We had no recurrence with keystone flap but in rhomboid group we had 2 patients with recurrence at 18 months.

The hospital stay is also an important criterion in determining the success of a surgical technique.

Mentes et al., in their study, on 353 patients operated, reported 4.51 ± 2.85 days of hospital stay, Topgül et al., 3.1 days on 200 patients, Erdem et al., 3.5 ± 1.16 days on 40 patients and Eryilmaz et al., 3 days on 63 patients [24] .

In our study, we operated 30 patients, and the mean length hospital stay was 4 ± 1.98 days for “rhomboid” group and 2.33 ± 0.487 days for “keystone” group.

In contrast to the direct suture, in the case of cutaneous flaps, the scars are larger and, therefore, its can be sometimes unpleasant for the patient. The cosmetic appearance of the scars may be more important for women than men.

Eryilmaz et al., reported that as many as 40% of patients were not pleased with the appearance of Limberg flap scars [17] [25] . In our study, the cosmetic appearance of the scars at the operation site was accepted by the majority of the thirty patients. No significant difference was found between patients treated with the keystone flap technique and those treated with the rhomboid flap technique. This was an issue especially for female patients, that expressed their dissatisfaction with the cosmetic outcome for both procedures. All these results encourage to use keystone flap technique in the surgical management of PSD.

6. Conclusions

The keystone and rhomboid flaps are useful techniques to close wounds after pilonidal cyst and both of them achieve off-midline closure and flattening the natal cleft.
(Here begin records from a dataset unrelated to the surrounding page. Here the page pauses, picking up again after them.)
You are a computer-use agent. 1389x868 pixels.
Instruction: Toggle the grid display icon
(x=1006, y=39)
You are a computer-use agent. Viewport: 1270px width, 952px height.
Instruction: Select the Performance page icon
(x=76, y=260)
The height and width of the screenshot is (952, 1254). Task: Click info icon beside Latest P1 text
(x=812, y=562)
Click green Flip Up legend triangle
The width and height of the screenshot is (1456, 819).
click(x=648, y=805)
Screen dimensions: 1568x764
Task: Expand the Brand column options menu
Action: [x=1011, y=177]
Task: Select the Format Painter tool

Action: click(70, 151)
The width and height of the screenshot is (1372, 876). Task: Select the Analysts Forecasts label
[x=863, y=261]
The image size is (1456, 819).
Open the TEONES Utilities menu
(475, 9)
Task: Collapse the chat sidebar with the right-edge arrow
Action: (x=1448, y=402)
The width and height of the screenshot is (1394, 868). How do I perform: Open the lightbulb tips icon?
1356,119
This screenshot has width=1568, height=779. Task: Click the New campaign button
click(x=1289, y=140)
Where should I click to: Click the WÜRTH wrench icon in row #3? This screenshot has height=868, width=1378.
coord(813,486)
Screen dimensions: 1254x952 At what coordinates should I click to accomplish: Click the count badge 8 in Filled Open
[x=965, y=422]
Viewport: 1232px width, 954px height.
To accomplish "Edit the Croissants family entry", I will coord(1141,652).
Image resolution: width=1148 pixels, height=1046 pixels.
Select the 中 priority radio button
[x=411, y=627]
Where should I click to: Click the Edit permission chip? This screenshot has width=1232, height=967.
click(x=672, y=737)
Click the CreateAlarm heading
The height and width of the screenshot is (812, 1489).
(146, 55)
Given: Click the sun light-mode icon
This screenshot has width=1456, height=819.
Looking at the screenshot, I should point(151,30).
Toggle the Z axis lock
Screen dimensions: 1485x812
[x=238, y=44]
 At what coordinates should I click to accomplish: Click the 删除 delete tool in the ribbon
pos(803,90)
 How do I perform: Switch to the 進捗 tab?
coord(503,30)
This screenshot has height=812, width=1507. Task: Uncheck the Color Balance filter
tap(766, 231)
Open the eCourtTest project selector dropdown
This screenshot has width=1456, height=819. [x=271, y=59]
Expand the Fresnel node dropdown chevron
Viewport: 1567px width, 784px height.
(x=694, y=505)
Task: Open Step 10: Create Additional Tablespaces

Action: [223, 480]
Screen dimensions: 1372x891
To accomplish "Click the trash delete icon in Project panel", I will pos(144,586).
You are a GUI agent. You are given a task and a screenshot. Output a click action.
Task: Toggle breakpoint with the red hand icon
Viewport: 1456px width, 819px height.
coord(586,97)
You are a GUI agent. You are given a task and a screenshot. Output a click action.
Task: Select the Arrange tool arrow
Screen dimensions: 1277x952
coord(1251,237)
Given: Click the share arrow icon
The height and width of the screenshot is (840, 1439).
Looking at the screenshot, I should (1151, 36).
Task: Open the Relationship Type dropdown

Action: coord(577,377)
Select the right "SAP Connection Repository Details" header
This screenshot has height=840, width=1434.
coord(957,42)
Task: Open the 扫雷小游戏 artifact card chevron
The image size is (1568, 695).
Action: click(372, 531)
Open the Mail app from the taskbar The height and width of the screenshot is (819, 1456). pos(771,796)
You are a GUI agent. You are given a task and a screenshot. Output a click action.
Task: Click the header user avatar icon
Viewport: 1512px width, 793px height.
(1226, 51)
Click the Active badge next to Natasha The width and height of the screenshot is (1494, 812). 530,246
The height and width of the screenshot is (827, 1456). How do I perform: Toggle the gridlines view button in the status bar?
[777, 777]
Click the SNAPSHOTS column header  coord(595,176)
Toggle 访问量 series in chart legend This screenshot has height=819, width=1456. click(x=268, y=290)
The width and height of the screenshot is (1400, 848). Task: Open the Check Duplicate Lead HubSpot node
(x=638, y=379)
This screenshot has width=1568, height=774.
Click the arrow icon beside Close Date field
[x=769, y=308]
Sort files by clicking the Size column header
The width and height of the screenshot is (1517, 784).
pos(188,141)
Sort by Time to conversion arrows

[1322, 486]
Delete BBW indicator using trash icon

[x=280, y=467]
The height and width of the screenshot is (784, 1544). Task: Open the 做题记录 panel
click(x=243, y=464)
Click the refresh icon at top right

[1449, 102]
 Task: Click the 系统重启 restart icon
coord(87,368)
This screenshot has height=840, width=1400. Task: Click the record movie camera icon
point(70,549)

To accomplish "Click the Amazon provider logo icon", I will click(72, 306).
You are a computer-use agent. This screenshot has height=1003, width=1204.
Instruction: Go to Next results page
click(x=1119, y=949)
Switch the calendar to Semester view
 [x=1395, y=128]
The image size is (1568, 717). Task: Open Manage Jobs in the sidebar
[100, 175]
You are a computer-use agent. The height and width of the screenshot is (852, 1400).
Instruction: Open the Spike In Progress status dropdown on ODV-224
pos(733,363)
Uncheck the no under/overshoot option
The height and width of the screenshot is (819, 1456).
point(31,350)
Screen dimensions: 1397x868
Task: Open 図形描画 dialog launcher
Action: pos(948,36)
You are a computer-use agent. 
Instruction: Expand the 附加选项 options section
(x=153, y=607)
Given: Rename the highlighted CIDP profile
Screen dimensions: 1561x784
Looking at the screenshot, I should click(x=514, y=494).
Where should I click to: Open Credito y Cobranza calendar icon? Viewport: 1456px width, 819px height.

The KPIF, unlike rhombic flap techniques, avoids extensive mobilization of tissue and maintains good blood supply with minimal tension. Where a larger excision is required, we can use the modified KPIF.

Although, both of these methods have shown to be successful, the keystone flap technique seems to be a safer method. We successfully managed PSD with excision and KPIF reconstruction, without recurrence and minimal postoperative complications. In conclusion, we believe that KPIF is a good alternative choice in the management of PSD because its elevation is easy, fast, and safe.

Limitations and Future Work

The mean follow-up time for patients in this study was 18 months and this comprised 30 patients. This period is short for the evaluation of recurrences. A larger patient population and a longer follow-up time are required.


All included patients provided their written informed consent, and the study’s protocol was approved by the research ethics committee of Emergency County Hospital Satu Mare.

Conflicts of Interest

The authors declare no conflicts of interest regarding the publication of this paper.